The national broadcaster’s coverage of track & field has been pretty abysmal for years now. Only Sonia O’Sullivan’s exploits in the 1990s saved the sport from disappearing from our screens altogether. However, the new generation of underappreciated Irish athletes seem to be running up against a broadcasting brick wall much of the time.
Fair dues, RTÉ does soccer and rugby really well. Its Gaelic Games output could be a lot better for my licence fee money, but at least its comprehensive, if often cringeworthy.
However, minority sports are by and large neglected; even if multiples more Irish people are actively involved and interested in athletics than rugby. At best the airtime athletics gets is hit and miss, more often the latter, as was the case last weekend when the Irish team were taking on Europe’s finest in Turin.
Obviously the decision was taken that the Irish competitors’ prospects were slim enough so as not to warrant buying the live TV rights. So they went halfway, taking a chance on our athletes’ chances not being up to much, and sending George Hamilton over to commentate just in case.
As it happened ‘team green’ did extremely well. Two bronze medals and a few close-run things, plus some stellar individual performances, such as Waterford long jumper Kelly Proper’s demolition of her own Irish record in Friday’s qualifiers.
On Saturday, as the Ferrybank AC star was being introduced along with her fellow finalists on BBC2, RTÉ were showing ‘Murder She Wrote’ on one channel and ‘Columbo’ on the other. (That bloody thing has been repeated so often I reckon the monks in Mount Melleray could tell you every plotline of every episode.)

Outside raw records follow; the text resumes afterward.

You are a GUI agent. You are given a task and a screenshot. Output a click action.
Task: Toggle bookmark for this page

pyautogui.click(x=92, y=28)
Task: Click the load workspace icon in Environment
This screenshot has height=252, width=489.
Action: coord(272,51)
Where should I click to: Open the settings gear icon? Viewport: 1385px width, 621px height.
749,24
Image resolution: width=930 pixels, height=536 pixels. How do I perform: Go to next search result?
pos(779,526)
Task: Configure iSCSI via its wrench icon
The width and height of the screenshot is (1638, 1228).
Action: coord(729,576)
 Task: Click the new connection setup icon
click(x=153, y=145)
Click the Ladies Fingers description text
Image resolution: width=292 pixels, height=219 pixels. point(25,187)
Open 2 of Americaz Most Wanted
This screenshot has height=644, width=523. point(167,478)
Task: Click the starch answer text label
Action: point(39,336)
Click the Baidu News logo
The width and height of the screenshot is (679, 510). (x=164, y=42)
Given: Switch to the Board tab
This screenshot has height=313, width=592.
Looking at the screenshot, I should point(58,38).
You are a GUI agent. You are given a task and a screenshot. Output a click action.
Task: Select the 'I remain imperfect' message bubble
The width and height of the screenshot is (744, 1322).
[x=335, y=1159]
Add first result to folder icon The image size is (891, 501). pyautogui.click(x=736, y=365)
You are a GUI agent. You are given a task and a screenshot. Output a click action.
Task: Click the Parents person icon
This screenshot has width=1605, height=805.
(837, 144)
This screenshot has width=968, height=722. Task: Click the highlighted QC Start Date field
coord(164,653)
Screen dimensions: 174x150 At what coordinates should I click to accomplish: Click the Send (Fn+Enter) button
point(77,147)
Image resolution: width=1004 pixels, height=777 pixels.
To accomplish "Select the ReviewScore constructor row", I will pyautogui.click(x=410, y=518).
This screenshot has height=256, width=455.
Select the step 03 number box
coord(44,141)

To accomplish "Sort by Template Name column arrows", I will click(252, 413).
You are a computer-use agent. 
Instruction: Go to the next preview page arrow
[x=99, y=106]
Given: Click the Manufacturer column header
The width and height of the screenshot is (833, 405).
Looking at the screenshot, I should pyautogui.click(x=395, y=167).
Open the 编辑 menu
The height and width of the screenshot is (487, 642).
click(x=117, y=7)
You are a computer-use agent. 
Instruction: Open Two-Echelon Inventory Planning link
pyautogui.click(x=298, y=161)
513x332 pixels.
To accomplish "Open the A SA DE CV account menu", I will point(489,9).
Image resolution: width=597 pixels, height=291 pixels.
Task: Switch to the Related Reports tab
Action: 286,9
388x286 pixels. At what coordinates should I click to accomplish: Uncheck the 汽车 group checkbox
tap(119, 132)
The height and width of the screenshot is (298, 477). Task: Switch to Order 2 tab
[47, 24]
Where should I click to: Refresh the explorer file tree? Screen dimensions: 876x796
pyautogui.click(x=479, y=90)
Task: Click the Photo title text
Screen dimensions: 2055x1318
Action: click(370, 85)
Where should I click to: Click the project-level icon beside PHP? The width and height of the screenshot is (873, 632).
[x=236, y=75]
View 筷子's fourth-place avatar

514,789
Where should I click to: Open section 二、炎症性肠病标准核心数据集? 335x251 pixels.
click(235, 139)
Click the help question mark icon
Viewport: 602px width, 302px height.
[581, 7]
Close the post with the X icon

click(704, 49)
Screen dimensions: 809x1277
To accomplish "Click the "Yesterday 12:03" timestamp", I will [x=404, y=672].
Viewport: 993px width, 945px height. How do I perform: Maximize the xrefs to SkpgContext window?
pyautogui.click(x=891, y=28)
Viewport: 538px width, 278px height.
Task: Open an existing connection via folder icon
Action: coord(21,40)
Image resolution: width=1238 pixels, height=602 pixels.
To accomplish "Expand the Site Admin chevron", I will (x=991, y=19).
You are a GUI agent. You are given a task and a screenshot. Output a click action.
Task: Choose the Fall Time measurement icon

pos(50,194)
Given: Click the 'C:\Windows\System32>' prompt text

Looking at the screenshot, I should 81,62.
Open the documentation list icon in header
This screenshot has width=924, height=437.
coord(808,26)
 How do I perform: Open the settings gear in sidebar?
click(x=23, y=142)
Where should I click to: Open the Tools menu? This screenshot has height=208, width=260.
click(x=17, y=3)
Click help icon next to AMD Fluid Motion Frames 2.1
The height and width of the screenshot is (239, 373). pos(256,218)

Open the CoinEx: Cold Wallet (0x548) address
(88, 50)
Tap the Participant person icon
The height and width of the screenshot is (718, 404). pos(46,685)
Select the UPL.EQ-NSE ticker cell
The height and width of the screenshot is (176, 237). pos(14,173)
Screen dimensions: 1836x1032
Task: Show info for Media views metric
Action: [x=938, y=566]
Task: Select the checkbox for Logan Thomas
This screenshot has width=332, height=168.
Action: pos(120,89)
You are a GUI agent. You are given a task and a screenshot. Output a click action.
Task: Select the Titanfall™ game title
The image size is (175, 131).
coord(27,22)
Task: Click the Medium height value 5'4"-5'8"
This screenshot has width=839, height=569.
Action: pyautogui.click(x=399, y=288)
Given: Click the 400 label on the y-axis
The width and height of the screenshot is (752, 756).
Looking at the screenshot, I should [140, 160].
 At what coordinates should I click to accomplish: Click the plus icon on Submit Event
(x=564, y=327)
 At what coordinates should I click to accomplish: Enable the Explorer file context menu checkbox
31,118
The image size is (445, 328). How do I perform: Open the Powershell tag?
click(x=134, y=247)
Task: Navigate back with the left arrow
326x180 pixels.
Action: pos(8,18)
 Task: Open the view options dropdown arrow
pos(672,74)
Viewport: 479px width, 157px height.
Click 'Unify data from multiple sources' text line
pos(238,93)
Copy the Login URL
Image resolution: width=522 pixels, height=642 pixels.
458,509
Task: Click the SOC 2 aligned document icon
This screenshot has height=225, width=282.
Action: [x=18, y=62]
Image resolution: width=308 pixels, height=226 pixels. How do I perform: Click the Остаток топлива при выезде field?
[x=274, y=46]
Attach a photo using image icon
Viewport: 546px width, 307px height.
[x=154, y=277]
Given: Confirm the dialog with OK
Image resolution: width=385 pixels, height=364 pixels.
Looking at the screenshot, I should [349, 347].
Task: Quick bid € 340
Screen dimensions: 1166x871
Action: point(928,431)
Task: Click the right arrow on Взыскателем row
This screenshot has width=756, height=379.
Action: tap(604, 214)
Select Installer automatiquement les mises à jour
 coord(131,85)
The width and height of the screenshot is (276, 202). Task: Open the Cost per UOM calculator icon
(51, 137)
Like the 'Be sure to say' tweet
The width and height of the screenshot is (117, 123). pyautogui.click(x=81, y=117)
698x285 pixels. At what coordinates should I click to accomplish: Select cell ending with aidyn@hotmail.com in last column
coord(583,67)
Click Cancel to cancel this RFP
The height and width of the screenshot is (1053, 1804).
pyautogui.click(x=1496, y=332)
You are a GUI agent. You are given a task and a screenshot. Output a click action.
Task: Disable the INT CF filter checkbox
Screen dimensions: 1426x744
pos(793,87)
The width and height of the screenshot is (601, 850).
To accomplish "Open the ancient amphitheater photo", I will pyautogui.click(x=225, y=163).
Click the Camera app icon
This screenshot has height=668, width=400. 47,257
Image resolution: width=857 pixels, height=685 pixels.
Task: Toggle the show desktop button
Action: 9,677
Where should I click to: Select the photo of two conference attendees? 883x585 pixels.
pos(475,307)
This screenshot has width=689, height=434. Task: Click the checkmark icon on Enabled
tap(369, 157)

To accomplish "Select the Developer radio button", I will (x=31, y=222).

They also missed the ‘world’s fastest white man’, Paul Hession, missing out on by one place on a spot in the 60m sprint final in a heat won by DRUG CHEAT Dwain Chambers (my emphasis) and Róisín McGettigan’s brave 4th in the 1500m.
On Sunday, as Mary Cullen was winning 3000m bronze, RTÉ1 viewers were treated to the usual afternoon nap-inducing matinee and another ‘Columbo’ movie on 2 (must be Peter Falk season).
When you consider the huge amounts of money the station’s bosses spend on soccer rights in particular – would anyone object to the Champions League being held in abeyance until it reaches the knock-out stages; or the complete avoidance of many National League matches? – there must be a case for making live coverage of certain big athletics events a matter of policy.
The exposure these type of championships give an up-and-coming athlete can, in some instances, make or break their careers, which they already do well to sustain on the fairly meagre funding they receive from the Irish Sports Council. (Small sums which, as Eamon Sweeney noted in the Sunday Indo, are coming under increasing scrutiny by the ‘value-for-money’ watchdogs in Martin Cullen’s high-flying department.)
With sponsors increasingly hard to come by, every little bit of publicity helps develop your talent, and your marketability.
Of the 18-strong team sent to Turin, contrary to those who argue that Ireland should specialise in a restricted number of disciplines, 16 either set PBs or broke national records, qualified for later rounds, reached finals or won medals.
It was the youngest Irish team sent to a foreign track and field, and by and large they individually and collectively punched above their weight. Pity RTE isn’t as supportive as it should be.
And don’t give us that about commercial imperatives holding sway. Audience-reach might be all-important with advertisers, but something tells me there are not too many vying for the Jessica Fletcher slots.